— start of DATASET ENTRIES —

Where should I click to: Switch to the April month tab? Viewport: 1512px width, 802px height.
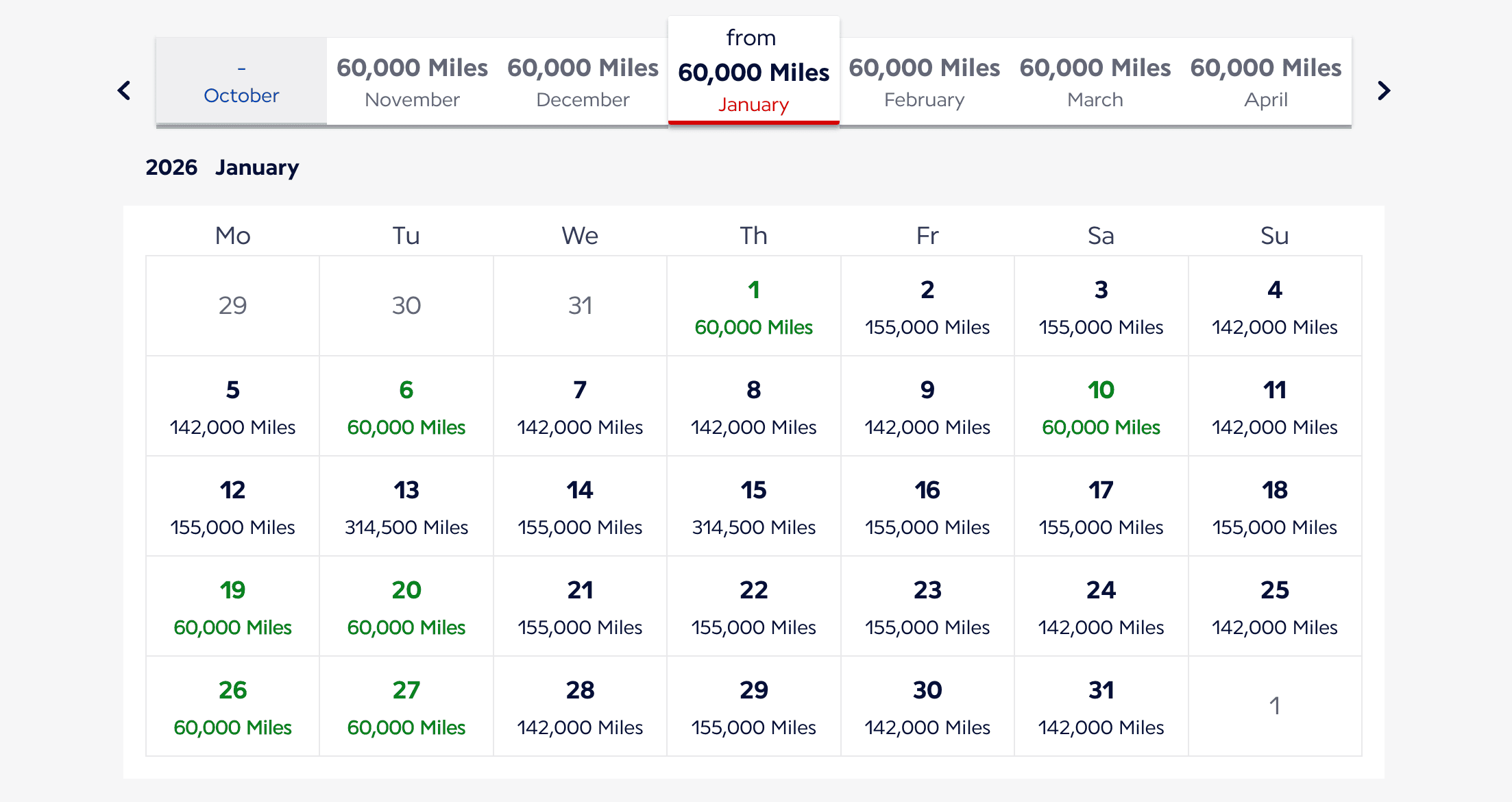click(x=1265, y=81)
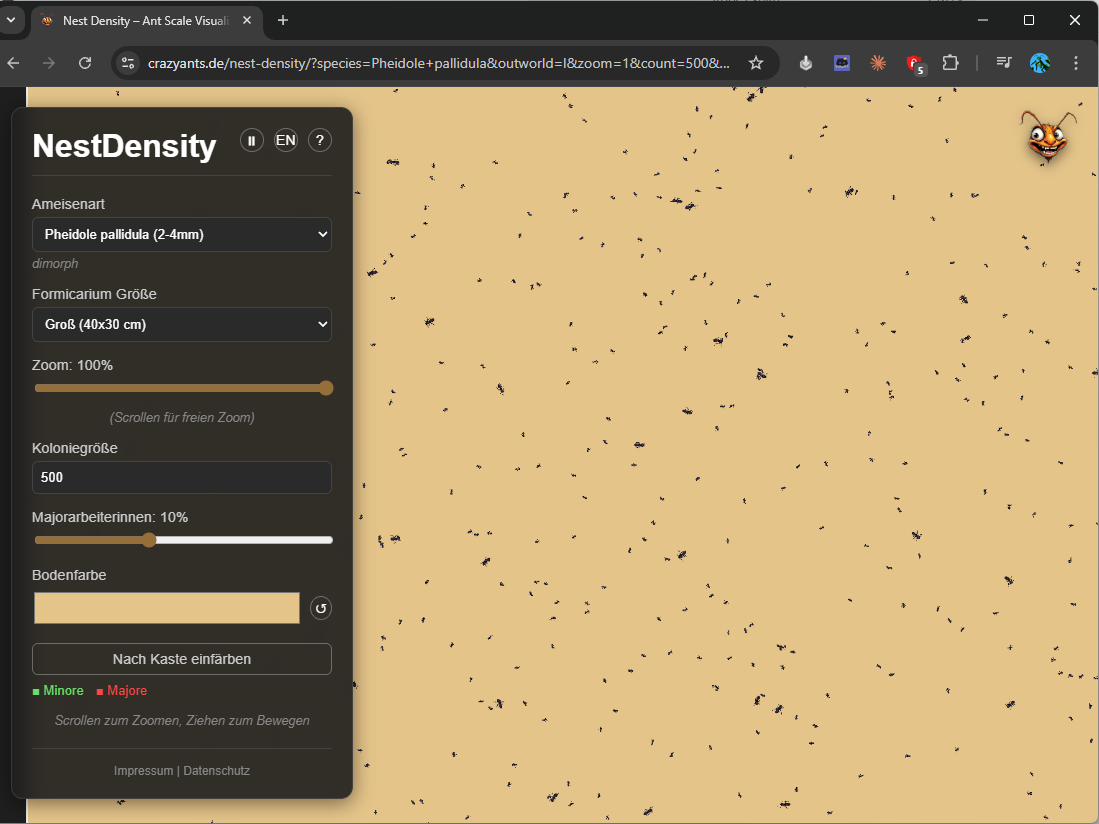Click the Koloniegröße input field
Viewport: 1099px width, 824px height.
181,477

— end of DATASET ENTRIES —

#### PROMPT:
Quote every item above word for word, leaving out the pictures.

#### EXERCISE SOLUTION:
Where should I click to: Switch to the April month tab? Viewport: 1512px width, 802px height.
click(x=1265, y=81)
Click the Koloniegröße input field
Viewport: 1099px width, 824px height.
181,477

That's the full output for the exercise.